Perante o atual cenário de polarização da política norte-americana, seria positivo o poder continuar dividido – a regra nos EUA desde Nixon –, com um partido na Casa Branca e o outro a dominar uma ou as duas câmaras do Congresso. Os americanos poderão, assim, contar com o Congresso e o seu vasto leque de poderes para ultrapassar vetos presidenciais, rejeitar nomeações, iniciar investigações ou processos de destituição e, principalmente, controlar o orçamento federal. Poderão também contar com o Supremo Tribunal para impedir a entrada em vigor de leis feridas de inconstitucionalidade. Poderão contar com os 50 estados e os seus procuradores-gerais para combater medidas federais abusivas.

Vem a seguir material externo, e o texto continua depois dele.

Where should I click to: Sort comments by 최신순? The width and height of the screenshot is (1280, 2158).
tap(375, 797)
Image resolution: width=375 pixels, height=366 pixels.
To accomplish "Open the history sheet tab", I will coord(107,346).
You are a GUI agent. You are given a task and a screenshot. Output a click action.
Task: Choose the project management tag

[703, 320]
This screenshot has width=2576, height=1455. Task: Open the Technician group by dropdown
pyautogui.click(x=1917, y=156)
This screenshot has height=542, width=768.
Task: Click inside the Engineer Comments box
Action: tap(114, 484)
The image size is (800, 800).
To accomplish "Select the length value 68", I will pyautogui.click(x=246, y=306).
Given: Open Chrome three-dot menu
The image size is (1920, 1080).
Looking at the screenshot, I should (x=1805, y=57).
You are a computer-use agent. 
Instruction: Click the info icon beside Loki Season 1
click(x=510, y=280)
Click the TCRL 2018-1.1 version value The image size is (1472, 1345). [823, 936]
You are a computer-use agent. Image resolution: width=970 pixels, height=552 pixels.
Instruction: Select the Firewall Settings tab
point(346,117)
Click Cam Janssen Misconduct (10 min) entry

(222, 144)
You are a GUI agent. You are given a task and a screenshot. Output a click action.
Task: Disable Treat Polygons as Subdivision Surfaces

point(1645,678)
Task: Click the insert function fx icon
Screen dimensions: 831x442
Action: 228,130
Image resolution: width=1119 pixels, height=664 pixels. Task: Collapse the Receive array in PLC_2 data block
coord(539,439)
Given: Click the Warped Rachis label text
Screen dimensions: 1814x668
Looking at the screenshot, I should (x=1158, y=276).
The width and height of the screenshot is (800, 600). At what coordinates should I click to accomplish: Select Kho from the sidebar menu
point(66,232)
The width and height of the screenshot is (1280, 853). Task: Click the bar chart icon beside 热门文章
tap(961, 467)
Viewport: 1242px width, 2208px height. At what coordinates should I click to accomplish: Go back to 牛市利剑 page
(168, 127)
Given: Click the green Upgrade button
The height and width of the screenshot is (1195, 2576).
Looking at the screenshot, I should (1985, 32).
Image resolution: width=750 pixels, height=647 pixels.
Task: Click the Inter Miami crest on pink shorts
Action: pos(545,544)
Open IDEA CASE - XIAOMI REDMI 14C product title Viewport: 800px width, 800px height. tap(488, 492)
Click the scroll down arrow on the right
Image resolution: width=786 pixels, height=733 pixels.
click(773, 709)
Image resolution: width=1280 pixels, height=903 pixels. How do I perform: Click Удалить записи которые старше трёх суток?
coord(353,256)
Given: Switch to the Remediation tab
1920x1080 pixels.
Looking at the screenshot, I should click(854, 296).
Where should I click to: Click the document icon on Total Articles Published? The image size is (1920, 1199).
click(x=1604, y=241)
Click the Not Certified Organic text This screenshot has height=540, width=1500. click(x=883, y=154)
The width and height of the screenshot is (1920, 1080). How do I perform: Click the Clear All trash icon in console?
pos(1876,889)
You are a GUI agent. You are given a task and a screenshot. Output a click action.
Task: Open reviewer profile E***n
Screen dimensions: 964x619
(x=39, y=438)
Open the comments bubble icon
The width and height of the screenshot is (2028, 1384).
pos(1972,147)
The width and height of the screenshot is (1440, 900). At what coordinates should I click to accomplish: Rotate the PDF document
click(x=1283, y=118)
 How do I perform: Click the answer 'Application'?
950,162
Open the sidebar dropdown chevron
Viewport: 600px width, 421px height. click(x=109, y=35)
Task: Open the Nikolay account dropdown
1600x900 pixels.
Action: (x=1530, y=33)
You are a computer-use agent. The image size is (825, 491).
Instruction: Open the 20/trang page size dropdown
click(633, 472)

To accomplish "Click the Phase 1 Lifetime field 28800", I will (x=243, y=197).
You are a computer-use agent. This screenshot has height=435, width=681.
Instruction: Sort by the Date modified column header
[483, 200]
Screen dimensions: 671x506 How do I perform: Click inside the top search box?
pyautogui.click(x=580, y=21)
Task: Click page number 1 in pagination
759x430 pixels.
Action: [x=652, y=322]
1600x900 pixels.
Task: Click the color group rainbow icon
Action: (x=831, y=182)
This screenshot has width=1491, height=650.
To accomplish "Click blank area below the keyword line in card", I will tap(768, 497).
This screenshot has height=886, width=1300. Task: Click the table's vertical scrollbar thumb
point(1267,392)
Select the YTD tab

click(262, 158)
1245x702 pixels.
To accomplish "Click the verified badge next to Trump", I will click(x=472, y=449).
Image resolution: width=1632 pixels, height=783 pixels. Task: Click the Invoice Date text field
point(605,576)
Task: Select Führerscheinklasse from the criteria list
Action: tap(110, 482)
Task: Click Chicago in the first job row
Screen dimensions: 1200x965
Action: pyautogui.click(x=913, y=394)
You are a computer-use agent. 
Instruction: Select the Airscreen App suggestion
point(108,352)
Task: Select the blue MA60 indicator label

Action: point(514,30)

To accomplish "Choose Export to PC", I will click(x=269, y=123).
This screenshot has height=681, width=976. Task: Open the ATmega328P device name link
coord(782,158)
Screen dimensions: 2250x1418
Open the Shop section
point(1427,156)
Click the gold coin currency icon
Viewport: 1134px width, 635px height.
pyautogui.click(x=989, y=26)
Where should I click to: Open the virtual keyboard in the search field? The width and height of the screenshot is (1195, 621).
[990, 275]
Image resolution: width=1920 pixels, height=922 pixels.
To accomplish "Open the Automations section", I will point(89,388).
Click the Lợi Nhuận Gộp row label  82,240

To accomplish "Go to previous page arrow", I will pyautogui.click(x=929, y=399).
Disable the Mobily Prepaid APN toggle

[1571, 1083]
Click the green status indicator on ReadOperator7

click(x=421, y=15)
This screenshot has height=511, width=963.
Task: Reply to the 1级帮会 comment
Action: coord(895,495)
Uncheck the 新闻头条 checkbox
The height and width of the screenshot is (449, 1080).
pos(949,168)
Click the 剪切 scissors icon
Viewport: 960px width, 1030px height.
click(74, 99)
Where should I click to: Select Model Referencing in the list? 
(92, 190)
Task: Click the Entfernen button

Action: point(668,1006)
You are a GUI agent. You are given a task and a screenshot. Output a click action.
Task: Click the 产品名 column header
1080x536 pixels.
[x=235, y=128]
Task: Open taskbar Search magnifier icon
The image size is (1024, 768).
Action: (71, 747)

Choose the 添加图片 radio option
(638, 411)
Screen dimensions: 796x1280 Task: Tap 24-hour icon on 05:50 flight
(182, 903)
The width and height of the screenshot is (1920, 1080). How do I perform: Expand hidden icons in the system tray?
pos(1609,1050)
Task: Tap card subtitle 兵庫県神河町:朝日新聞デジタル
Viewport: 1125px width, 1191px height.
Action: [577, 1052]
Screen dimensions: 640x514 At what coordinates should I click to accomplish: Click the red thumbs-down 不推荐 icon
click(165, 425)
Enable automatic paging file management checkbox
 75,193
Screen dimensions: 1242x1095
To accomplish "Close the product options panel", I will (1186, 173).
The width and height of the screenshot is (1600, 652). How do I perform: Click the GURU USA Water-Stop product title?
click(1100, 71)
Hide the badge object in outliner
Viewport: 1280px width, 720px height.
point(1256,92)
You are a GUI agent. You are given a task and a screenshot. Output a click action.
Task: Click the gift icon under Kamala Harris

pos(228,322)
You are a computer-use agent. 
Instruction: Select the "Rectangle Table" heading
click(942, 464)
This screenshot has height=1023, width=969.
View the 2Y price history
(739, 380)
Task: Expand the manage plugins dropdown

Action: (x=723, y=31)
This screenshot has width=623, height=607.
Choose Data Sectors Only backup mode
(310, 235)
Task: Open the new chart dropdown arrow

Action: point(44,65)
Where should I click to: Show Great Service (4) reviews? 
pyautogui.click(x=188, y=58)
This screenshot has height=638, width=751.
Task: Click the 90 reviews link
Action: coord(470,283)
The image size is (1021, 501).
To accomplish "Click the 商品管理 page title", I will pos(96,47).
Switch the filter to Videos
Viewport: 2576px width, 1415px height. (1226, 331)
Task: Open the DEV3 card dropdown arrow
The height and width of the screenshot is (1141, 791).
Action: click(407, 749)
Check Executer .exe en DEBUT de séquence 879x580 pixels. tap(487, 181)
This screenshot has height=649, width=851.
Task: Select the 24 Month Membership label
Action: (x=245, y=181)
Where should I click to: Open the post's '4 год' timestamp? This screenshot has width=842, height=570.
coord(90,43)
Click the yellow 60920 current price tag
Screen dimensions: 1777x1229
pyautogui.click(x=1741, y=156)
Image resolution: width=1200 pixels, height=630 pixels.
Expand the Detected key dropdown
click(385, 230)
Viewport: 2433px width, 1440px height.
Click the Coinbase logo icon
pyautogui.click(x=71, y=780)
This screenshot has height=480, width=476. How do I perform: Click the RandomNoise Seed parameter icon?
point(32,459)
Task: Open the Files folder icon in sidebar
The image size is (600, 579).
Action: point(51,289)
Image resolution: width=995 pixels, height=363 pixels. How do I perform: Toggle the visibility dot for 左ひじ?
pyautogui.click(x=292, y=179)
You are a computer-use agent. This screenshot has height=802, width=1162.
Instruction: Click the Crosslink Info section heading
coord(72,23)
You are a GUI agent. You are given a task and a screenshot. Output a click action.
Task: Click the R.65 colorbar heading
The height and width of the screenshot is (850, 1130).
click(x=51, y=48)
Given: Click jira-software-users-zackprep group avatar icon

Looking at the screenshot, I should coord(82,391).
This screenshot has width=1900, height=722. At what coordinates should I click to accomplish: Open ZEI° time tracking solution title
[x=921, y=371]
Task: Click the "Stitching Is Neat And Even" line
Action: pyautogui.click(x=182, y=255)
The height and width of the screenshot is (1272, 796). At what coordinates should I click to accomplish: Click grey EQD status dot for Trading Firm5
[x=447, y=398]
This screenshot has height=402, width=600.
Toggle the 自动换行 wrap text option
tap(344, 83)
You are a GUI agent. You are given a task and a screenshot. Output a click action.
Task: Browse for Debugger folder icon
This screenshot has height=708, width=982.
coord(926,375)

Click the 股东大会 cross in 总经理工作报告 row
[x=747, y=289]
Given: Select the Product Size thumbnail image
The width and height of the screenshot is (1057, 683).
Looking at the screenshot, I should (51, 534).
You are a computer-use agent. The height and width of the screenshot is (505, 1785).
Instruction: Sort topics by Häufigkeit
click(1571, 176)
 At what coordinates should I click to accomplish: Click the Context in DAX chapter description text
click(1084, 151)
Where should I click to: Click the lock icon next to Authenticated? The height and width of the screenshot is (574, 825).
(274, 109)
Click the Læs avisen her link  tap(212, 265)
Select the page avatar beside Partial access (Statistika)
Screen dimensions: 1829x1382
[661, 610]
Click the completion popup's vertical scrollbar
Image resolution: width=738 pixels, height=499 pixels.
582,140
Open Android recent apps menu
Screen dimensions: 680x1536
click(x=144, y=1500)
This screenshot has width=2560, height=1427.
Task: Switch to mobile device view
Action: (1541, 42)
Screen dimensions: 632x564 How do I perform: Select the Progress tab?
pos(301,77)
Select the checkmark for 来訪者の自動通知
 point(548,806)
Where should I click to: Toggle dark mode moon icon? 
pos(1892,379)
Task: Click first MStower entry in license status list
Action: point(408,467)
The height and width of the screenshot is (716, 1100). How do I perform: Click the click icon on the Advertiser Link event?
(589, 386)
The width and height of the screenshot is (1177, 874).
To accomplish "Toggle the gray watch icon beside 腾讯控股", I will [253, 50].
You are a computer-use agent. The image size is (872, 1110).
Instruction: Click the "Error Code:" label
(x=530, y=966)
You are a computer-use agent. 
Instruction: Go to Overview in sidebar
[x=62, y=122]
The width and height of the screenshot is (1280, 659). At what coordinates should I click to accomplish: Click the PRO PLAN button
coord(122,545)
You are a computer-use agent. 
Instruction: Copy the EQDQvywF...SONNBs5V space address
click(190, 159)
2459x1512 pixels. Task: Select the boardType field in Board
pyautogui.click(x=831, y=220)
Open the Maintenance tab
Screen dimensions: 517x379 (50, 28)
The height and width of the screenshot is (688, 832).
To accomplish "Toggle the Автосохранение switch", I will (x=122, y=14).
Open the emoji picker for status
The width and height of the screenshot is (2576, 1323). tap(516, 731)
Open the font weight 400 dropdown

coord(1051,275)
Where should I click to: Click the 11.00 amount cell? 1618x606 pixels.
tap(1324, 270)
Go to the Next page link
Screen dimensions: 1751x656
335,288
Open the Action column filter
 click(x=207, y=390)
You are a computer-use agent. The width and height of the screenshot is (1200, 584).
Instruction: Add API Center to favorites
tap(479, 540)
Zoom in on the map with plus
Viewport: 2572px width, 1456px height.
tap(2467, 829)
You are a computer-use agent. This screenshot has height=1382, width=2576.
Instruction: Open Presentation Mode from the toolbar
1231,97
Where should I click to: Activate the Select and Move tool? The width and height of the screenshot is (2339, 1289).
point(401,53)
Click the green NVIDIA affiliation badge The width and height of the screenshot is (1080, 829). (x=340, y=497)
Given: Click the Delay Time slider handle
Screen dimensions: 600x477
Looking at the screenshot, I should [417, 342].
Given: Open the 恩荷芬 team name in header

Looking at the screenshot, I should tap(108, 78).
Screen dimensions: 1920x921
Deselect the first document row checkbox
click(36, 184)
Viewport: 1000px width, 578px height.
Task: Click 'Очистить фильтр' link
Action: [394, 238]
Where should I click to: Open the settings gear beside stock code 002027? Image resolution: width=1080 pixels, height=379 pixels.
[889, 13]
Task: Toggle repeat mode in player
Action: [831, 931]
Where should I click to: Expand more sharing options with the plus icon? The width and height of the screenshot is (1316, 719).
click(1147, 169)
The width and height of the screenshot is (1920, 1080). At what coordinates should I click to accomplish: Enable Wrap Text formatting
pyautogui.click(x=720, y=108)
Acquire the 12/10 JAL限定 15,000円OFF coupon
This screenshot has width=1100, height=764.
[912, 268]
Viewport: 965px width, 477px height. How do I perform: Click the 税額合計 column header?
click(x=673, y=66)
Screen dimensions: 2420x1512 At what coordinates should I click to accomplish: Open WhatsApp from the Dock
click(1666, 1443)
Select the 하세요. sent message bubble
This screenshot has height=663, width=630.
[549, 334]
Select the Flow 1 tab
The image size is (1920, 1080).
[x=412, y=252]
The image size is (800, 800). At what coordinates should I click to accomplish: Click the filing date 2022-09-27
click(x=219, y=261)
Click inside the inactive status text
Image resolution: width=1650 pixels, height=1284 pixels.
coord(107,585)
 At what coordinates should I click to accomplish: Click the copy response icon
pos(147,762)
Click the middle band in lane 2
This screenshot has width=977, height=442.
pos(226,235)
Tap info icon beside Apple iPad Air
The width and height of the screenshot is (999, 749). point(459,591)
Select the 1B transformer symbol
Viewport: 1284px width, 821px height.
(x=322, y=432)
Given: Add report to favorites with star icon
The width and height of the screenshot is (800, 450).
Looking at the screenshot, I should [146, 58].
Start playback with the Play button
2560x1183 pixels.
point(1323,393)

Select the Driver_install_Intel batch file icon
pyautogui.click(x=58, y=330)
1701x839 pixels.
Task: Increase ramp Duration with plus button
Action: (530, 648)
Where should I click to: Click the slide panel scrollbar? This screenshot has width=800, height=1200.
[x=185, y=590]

Poderão contar com a “Fed” e a sua independência estratégica para agir, em matéria de política monetária, em resposta a políticas económicas nocivas. Poderão contar com a comunicação social e a sociedade civil para escrutinar a atuação da Casa Branca e influenciar a opinião pública em conformidade. Por fim, poderão contar com as eleições de meio de mandato de 2026 para dar um novo rumo ao país por intermédio do sufrágio universal, em caso de necessidade. Em teoria, num Estado de Direito democrático onde vigora o princípio da separação de poderes, está presente o escudo necessário. Será que ele resiste a todas as investidas?